*Task material:*
______

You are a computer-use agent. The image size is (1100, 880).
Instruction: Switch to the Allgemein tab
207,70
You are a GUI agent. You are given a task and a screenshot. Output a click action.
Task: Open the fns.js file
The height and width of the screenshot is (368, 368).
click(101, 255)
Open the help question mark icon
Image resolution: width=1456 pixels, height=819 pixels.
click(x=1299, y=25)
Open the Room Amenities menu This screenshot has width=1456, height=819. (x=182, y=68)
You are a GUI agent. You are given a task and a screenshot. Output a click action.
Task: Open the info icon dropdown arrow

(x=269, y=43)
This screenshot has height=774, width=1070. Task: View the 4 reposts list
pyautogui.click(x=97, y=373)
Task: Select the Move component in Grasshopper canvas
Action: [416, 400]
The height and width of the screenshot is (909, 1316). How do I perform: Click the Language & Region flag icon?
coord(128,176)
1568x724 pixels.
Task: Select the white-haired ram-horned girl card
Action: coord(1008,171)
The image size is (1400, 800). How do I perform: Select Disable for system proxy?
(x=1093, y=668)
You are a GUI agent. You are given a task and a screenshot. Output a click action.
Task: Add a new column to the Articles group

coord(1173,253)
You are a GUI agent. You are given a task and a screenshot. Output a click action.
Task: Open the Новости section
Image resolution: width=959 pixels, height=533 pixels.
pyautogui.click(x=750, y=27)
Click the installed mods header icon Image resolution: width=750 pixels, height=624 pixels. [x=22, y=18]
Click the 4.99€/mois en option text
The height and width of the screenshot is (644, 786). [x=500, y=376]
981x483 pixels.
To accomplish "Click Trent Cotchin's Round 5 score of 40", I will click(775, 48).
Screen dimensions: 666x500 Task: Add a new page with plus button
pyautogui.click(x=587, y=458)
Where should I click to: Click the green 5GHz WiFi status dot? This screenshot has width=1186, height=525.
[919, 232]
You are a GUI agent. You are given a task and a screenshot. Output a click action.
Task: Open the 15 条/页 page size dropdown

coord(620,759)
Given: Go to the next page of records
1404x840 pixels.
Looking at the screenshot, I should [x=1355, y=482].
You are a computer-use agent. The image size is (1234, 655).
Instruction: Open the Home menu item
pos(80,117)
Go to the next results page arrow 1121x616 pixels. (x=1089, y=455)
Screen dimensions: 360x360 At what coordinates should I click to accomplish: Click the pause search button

______

*Do this:* Copy out every one of the records above, line for line, with no changes.

*Result for this exercise:*
You are a computer-use agent. The image size is (1100, 880).
Instruction: Switch to the Allgemein tab
207,70
You are a GUI agent. You are given a task and a screenshot. Output a click action.
Task: Open the fns.js file
The height and width of the screenshot is (368, 368).
click(101, 255)
Open the help question mark icon
Image resolution: width=1456 pixels, height=819 pixels.
click(x=1299, y=25)
Open the Room Amenities menu This screenshot has width=1456, height=819. (x=182, y=68)
You are a GUI agent. You are given a task and a screenshot. Output a click action.
Task: Open the info icon dropdown arrow

(x=269, y=43)
This screenshot has height=774, width=1070. Task: View the 4 reposts list
pyautogui.click(x=97, y=373)
Task: Select the Move component in Grasshopper canvas
Action: [416, 400]
The height and width of the screenshot is (909, 1316). How do I perform: Click the Language & Region flag icon?
coord(128,176)
1568x724 pixels.
Task: Select the white-haired ram-horned girl card
Action: coord(1008,171)
The image size is (1400, 800). How do I perform: Select Disable for system proxy?
(x=1093, y=668)
You are a GUI agent. You are given a task and a screenshot. Output a click action.
Task: Add a new column to the Articles group

coord(1173,253)
You are a GUI agent. You are given a task and a screenshot. Output a click action.
Task: Open the Новости section
Image resolution: width=959 pixels, height=533 pixels.
pyautogui.click(x=750, y=27)
Click the installed mods header icon Image resolution: width=750 pixels, height=624 pixels. [x=22, y=18]
Click the 4.99€/mois en option text
The height and width of the screenshot is (644, 786). [x=500, y=376]
981x483 pixels.
To accomplish "Click Trent Cotchin's Round 5 score of 40", I will click(775, 48).
Screen dimensions: 666x500 Task: Add a new page with plus button
pyautogui.click(x=587, y=458)
Where should I click to: Click the green 5GHz WiFi status dot? This screenshot has width=1186, height=525.
[919, 232]
You are a GUI agent. You are given a task and a screenshot. Output a click action.
Task: Open the 15 条/页 page size dropdown

coord(620,759)
Given: Go to the next page of records
1404x840 pixels.
Looking at the screenshot, I should [x=1355, y=482].
You are a computer-use agent. The image size is (1234, 655).
Instruction: Open the Home menu item
pos(80,117)
Go to the next results page arrow 1121x616 pixels. (x=1089, y=455)
Screen dimensions: 360x360 At what coordinates should I click to accomplish: Click the pause search button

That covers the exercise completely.